Data records
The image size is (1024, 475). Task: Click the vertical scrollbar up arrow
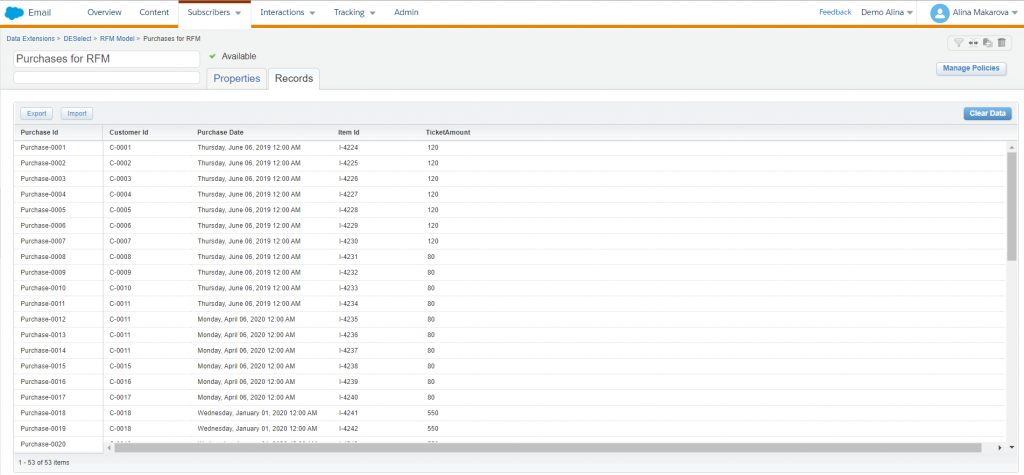[x=1011, y=146]
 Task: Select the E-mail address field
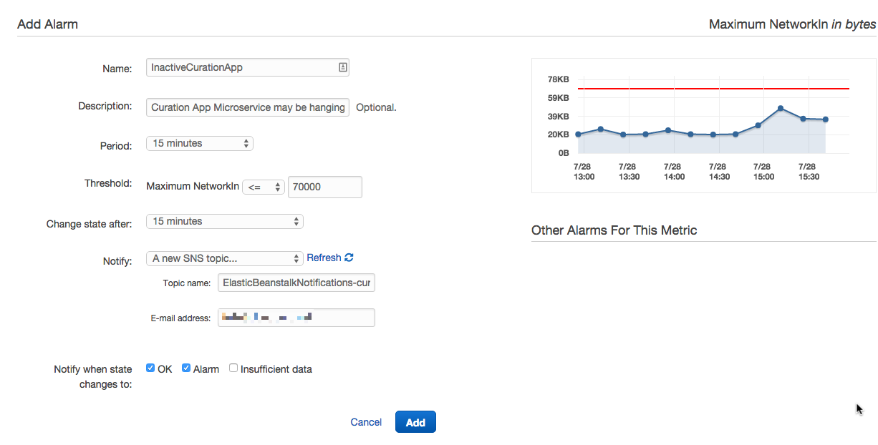(296, 317)
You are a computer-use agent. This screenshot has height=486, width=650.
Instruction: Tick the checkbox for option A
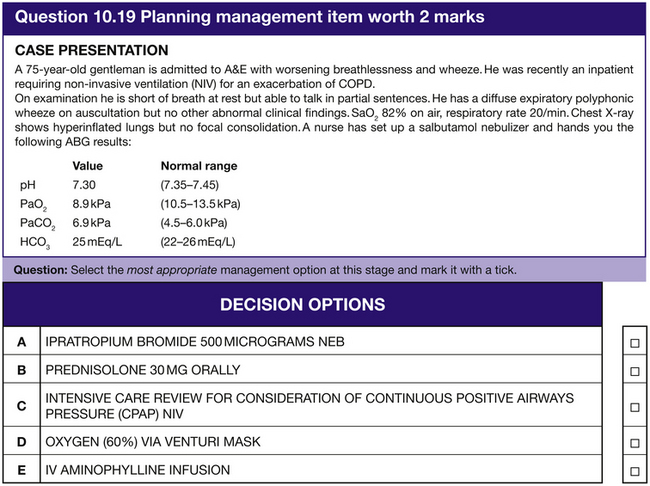tap(633, 342)
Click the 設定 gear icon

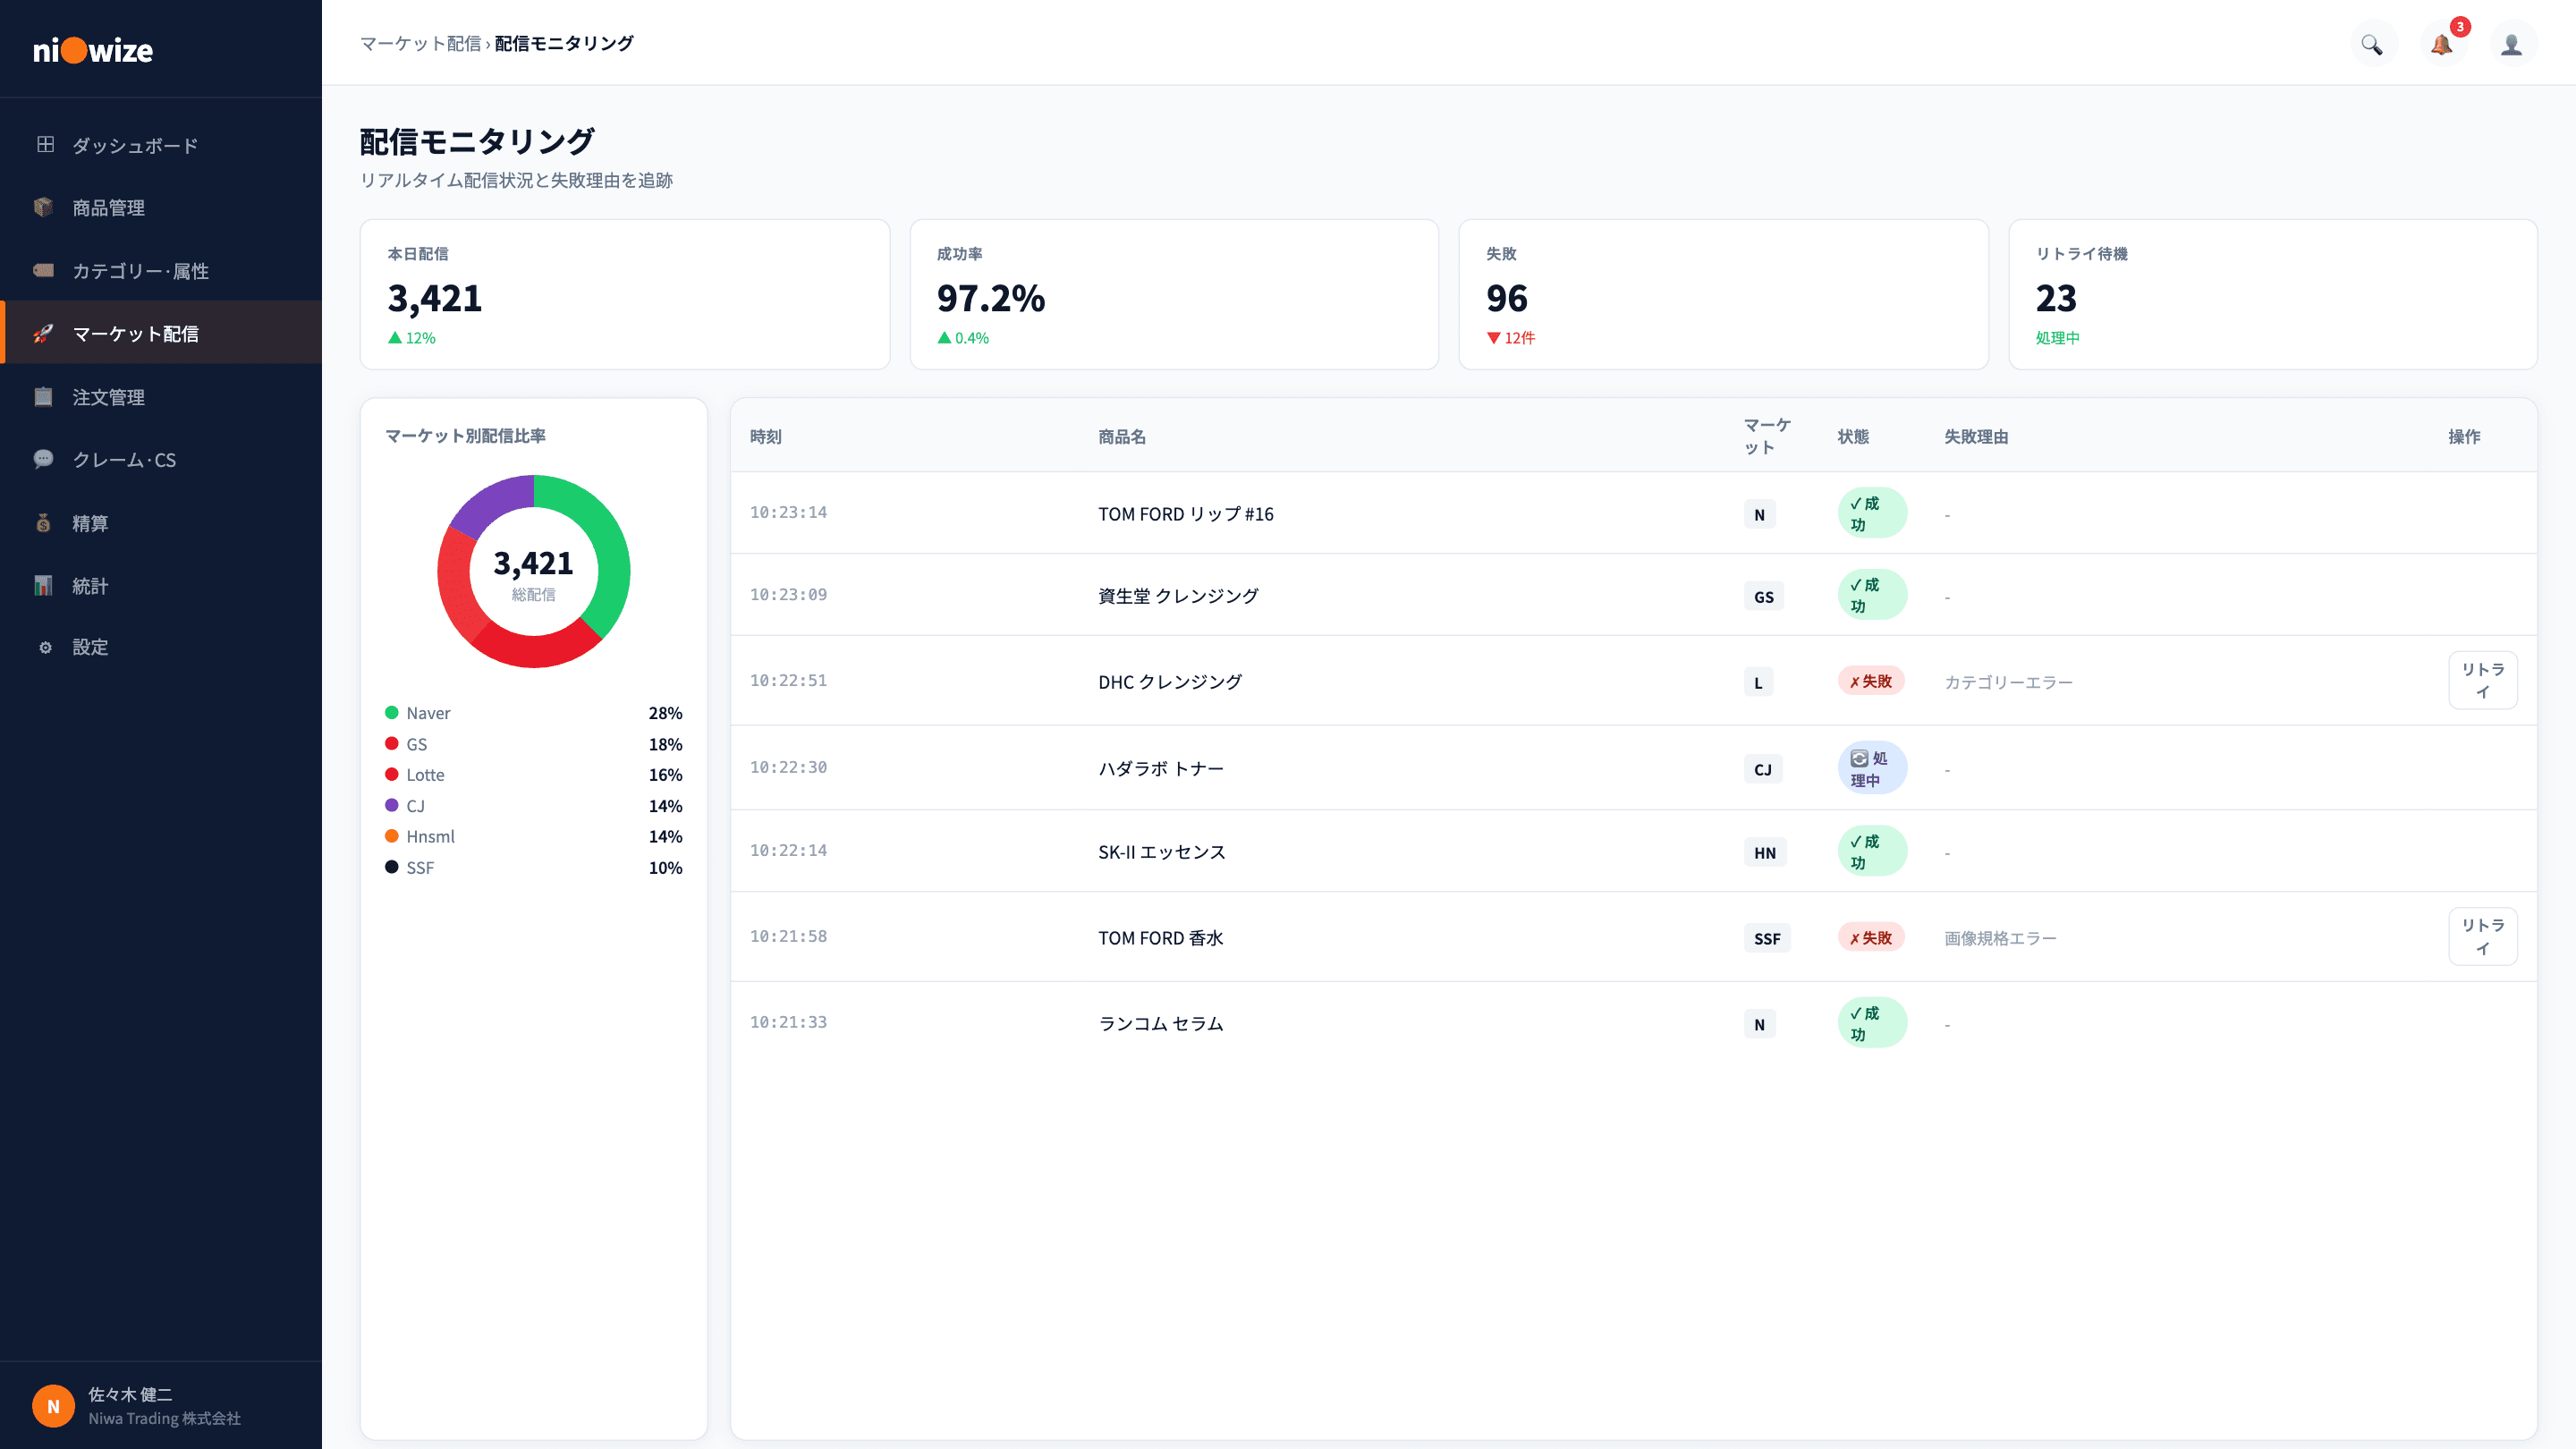(45, 647)

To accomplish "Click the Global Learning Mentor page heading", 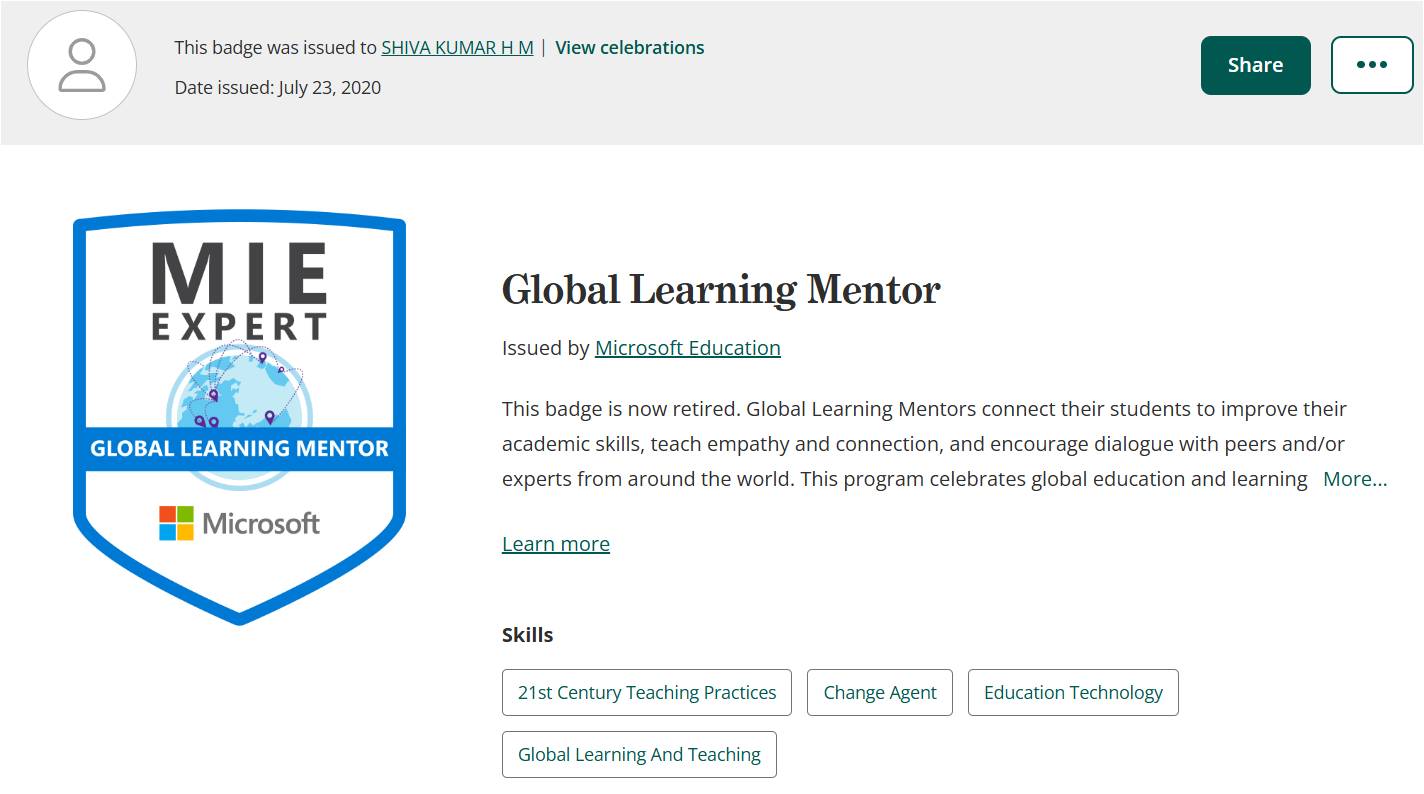I will (721, 290).
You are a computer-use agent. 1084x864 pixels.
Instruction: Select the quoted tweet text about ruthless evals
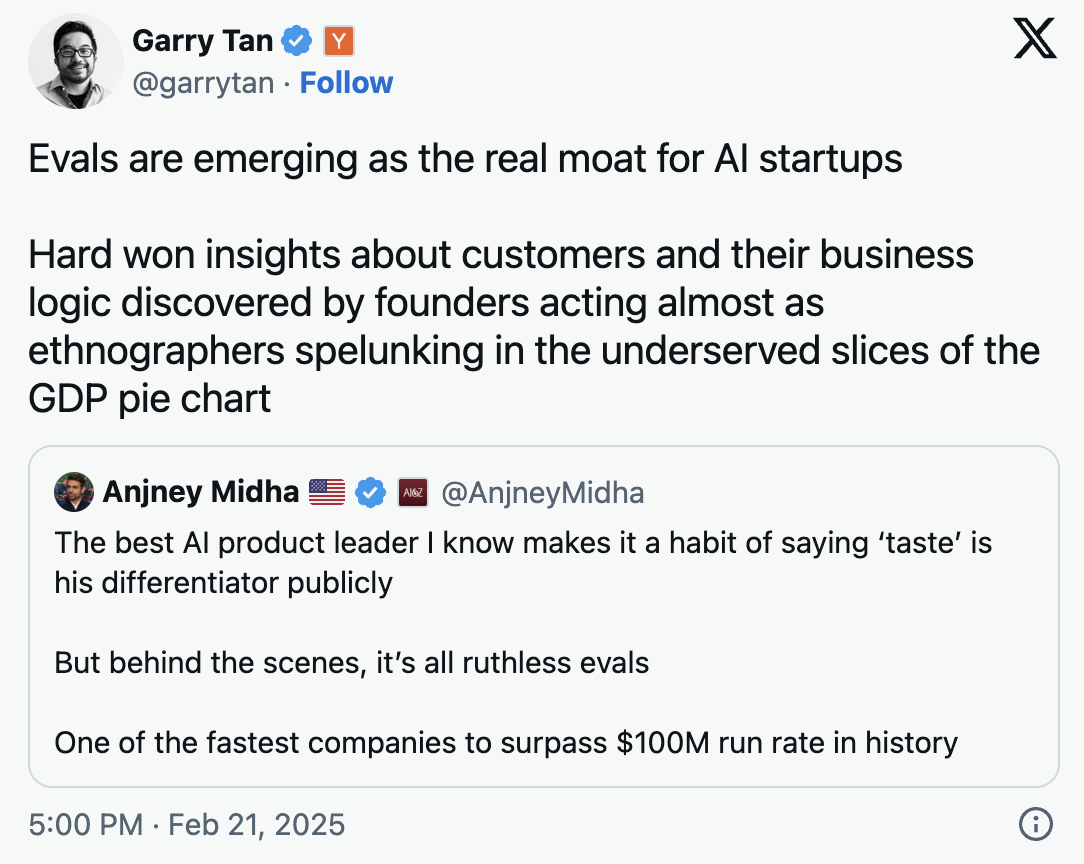[x=352, y=662]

### [THE PROBLEM]
Which lines in the data hold the string "computer"? Copy each of them.

### [ANSWER FOR THE TASK]
You are a computer-use agent. This screenshot has height=486, width=650.
You are a computer-use agent. 1084x864 pixels.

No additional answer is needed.